On Friday, Trump reiterated his views favoring harsh interrogation methods — but said he would defer to Defense Secretary James N. Mattis. The Pentagon this week reaffirmed that Mattis was committed to upholding the law against waterboarding.

“I happen to feel it does work,” Trump said, speaking at a news conference with visiting British Prime Minister Theresa May. But he pronounced Mattis “an expert” and added: “I’m going to rely on him.”


The new CIA director, Mike Pompeo, was reported to have been caught by surprise by the existence of a draft directive opening the door to reviving the use of torture. Pompeo had told Congress during confirmation hearings that he would oppose reintroducing methods such as waterboarding.

And U.S. Sen. John McCain, who underwent years of torture as a prisoner of war in Vietnam, has vowed to lead the fight against abusive interrogation practices.

“The president can sign whatever executive orders he likes,” the Arizona Republican said in a statement issued Wednesday by his office. “But the law is the law. We are not bringing back torture in the United States of America.”

Even if the directive goes forward, waterboarding’s usefulness as a tool continues to be sharply questioned.

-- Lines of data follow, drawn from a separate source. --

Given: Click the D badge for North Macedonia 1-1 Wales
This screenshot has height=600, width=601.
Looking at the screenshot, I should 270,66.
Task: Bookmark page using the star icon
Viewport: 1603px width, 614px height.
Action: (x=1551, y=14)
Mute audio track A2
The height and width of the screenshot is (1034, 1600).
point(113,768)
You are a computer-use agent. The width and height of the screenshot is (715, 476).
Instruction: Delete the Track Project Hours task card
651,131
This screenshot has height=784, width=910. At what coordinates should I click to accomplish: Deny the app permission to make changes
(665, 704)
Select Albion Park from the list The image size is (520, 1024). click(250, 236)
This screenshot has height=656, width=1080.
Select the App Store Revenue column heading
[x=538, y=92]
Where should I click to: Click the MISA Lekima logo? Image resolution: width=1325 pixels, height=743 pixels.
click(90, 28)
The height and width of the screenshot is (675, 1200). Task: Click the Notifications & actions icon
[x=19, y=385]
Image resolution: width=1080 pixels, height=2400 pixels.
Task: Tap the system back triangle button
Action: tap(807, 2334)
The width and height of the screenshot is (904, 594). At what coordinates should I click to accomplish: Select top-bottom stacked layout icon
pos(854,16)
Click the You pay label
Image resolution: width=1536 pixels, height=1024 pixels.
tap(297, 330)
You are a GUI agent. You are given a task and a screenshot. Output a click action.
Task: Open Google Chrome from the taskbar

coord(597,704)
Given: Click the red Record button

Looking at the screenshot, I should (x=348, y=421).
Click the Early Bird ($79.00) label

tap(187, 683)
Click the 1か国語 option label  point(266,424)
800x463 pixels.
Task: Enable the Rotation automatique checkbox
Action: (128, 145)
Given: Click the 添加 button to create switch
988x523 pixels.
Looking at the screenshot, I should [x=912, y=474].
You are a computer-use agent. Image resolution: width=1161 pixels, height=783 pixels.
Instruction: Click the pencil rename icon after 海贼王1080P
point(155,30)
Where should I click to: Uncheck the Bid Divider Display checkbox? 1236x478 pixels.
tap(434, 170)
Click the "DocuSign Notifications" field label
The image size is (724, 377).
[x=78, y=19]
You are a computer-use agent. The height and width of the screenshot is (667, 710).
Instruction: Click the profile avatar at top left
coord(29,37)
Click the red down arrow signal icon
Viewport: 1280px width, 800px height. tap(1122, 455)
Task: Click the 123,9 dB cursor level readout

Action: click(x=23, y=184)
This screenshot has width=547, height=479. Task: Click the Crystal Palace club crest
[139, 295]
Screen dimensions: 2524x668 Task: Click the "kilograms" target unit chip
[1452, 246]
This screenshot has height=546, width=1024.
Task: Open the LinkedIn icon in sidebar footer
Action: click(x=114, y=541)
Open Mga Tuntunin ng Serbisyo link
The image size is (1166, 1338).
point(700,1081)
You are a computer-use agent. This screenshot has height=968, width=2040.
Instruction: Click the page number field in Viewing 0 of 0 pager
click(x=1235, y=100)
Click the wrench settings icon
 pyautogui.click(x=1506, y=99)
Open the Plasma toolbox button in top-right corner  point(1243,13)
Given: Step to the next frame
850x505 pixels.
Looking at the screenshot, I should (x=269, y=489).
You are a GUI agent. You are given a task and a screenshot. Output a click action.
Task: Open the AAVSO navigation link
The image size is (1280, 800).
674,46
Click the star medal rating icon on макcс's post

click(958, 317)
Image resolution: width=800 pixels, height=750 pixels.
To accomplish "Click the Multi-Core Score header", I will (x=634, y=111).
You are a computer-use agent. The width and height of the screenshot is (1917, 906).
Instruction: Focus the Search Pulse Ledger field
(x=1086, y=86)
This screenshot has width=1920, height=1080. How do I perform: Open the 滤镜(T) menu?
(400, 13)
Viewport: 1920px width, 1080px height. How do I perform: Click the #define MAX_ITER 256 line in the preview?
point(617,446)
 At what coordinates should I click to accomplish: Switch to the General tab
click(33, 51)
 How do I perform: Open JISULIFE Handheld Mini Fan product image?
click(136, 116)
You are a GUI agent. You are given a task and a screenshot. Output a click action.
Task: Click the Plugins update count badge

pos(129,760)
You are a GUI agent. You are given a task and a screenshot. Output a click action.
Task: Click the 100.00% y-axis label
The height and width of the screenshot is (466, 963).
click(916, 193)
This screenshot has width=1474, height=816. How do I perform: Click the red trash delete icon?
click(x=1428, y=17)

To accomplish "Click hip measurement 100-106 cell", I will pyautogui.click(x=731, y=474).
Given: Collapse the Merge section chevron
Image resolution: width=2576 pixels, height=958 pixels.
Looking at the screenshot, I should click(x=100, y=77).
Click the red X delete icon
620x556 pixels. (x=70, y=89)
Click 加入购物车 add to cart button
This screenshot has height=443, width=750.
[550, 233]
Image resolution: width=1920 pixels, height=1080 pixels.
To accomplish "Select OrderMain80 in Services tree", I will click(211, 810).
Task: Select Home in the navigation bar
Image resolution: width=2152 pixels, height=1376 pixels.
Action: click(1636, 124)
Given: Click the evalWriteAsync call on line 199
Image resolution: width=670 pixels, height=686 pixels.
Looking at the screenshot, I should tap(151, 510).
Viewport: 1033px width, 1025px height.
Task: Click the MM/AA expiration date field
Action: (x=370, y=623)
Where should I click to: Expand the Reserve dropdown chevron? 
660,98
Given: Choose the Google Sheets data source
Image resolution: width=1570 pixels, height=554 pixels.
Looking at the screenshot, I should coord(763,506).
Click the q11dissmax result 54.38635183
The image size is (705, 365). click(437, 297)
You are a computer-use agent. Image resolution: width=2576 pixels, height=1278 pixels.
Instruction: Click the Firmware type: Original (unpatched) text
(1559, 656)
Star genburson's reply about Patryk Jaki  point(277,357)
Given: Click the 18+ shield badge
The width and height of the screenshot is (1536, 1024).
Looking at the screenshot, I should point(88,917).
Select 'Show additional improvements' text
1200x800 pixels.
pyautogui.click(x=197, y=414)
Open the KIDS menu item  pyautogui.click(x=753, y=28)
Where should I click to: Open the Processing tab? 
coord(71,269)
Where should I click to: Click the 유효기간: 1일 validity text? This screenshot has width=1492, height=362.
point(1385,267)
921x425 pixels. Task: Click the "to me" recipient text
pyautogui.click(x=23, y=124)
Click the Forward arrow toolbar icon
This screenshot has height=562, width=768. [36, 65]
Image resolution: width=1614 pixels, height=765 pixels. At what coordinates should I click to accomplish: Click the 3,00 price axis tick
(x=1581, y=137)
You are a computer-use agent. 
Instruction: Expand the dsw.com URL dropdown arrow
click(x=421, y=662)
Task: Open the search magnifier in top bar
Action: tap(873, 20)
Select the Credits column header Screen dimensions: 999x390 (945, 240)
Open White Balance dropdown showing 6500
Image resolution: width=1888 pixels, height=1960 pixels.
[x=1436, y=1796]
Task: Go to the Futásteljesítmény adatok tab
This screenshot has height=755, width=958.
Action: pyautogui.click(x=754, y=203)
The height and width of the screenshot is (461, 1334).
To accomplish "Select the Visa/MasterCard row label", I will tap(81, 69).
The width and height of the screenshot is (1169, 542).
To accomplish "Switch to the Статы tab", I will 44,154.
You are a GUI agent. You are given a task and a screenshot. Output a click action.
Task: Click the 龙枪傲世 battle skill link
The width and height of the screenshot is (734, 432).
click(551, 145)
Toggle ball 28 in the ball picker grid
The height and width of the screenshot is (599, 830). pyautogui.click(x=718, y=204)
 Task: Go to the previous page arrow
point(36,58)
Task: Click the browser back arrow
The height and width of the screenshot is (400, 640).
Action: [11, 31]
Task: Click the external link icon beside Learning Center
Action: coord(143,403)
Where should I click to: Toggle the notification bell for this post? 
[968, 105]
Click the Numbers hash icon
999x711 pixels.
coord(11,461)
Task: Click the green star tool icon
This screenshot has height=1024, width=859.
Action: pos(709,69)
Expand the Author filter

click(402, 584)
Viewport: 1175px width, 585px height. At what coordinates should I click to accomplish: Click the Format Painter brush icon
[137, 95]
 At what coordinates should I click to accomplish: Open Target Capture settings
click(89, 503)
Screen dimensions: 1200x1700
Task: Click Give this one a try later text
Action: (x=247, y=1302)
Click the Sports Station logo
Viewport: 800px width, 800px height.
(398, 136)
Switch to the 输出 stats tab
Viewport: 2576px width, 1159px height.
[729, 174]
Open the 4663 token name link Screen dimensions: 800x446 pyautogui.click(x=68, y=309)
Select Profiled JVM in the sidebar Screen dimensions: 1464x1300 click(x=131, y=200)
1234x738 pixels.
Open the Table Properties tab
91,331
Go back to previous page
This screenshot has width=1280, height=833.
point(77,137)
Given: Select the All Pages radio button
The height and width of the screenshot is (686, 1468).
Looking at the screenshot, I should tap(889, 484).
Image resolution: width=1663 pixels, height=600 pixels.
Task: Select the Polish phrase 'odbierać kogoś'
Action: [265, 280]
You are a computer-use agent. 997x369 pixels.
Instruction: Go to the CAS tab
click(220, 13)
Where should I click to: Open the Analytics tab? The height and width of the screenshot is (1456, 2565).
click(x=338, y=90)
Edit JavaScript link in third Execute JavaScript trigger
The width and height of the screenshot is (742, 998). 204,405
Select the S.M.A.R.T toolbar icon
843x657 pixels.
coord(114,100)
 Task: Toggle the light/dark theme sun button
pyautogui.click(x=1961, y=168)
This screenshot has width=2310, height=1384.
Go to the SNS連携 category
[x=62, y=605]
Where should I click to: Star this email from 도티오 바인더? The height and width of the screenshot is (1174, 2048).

Forensic psychologist Coral Dando, who specializes in the psychology of torture, wrote in Thursday’s editions of Britain’s Independent newspaper that in situations of extreme physical and psychological stress — such as waterboarding — “human cognitive processes begin to break down, sometimes irrevocably,” affecting decision-making and memory.

“Even if interrogators are 100 percent sure that a detainee knows the information being sought … coercive methods may in fact interfere with the quality and quantity of any information that might be forthcoming,” she wrote.


Naureen Shah, director of Amnesty International’s program on security and human rights, said she believed there would be a strong legal case for preventing any executive order from being implemented, not least because Obama’s ban on torture was codified by Congress, and waterboarding is explicitly prohibited by the Army Field Manual, used as an interrogation guidebook by U.S. personnel.

“By all first-hand descriptions, waterboarding is simulated death,” Shah said. “Only under a radical reinterpretation would it be considered anything other than torture.”




11:45 a.m.: This article has been updated with comments Presidents Trump made Friday regarding the effectiveness of torture.